Na Síria, o conflito continuou na sexta-feira. A cidade de Khan Sheikhoun, que na terça-feira sofreu o ataque químico, ficou novamente sob fogo, segundo o Observatório Sírio para os Direitos Humanos (OSDH). Os aviões teriam decolado da base de Al-Shayrat, que está parcialmente em serviço, atingindo alvos perto de Palmira.

Uma fonte militar síria assinalou à AFP que o Exército tinha conhecimento prévio da ação americana e “tomou precauções”, deslocando aviões da base aérea atacada. Enfraquecida pelos ataques de tropas do governo nos últimos meses, a coalizão da oposição síria aplaudiu a operação, mas disse ser muito pouco. Os rebeldes também elogiaram a ação, lembrando a Trump que “sua responsabilidade não acaba nesta operação”. Ele temem, no entanto, as retaliações que podem vir do regime. Já o grupo xiita libanês Hezbollah alertou que a “iniciativa insensata” irá levar a tensões sérias na região.

O bombardeio teria destruído 20 jatos da Síria, segundo funcionários de Defesa dos EUA – um deles conseguiu decolar antes e escapar. Mas, de acordo com o Exército russo, apenas 23 dos 59 mísseis lançados atingiram o alvo, deixando nove mortos, incluindo quatro crianças.
__________________________________________________
Tarefa proposta 1> Como fica em inglês esta frase do trecho sobre a Síria: "Enfraquecida pelos ataques de tropas do governo nos últimos meses, a coalizão da oposição síria aplaudiu a operação, mas disse ser muito pouco."?
Tarefa proposta 2> No trecho sobre a Síria, quantos dos 59 mísseis lançados atingiram o alvo, de acordo com o Exército russo?

Material fornecido>
__________________________________________________
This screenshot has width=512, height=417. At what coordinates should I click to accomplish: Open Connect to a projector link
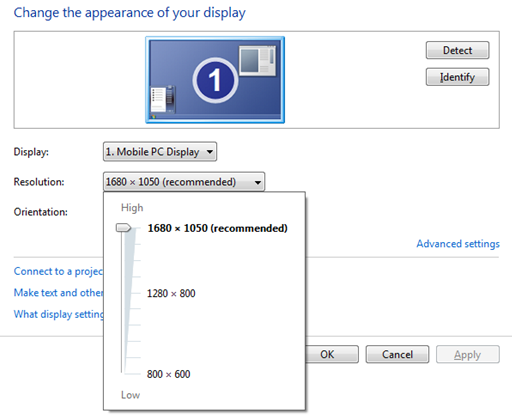58,271
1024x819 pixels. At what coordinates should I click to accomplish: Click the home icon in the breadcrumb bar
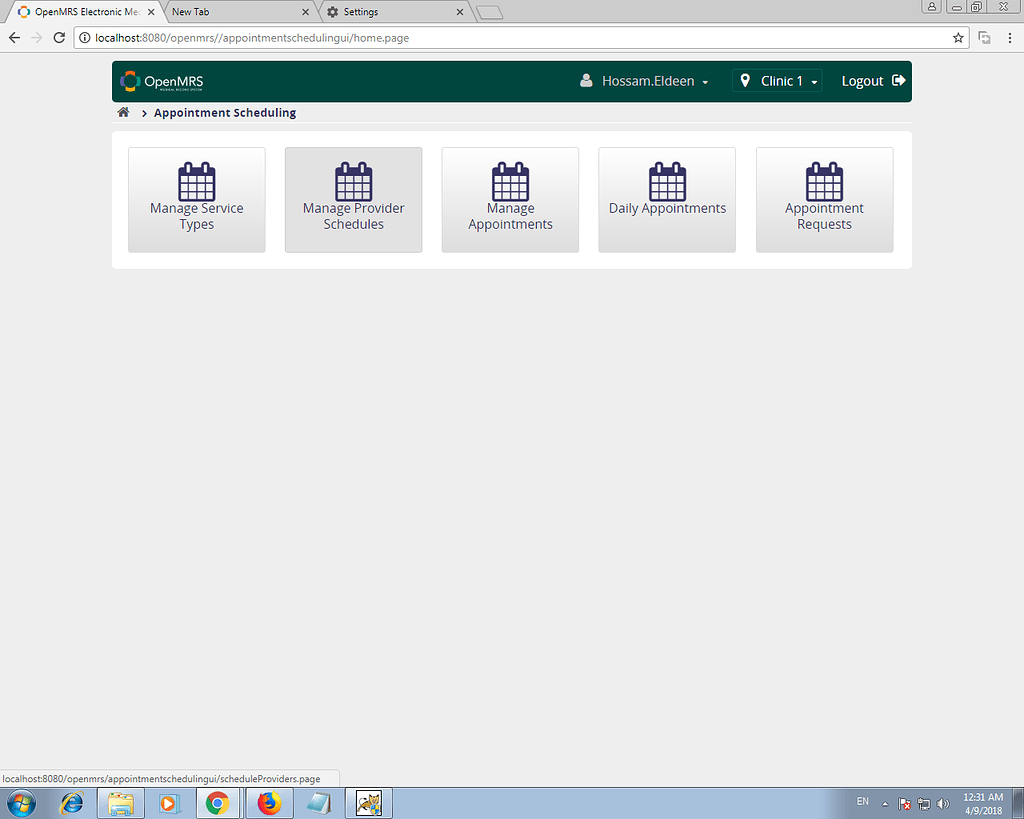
__________________________________________________
Resposta escrita 1> Weakened by attacks from government troops in recent months, the Syrian opposition coalition applauded the operation but said it was too little.

Resposta escrita 2> Apenas 23.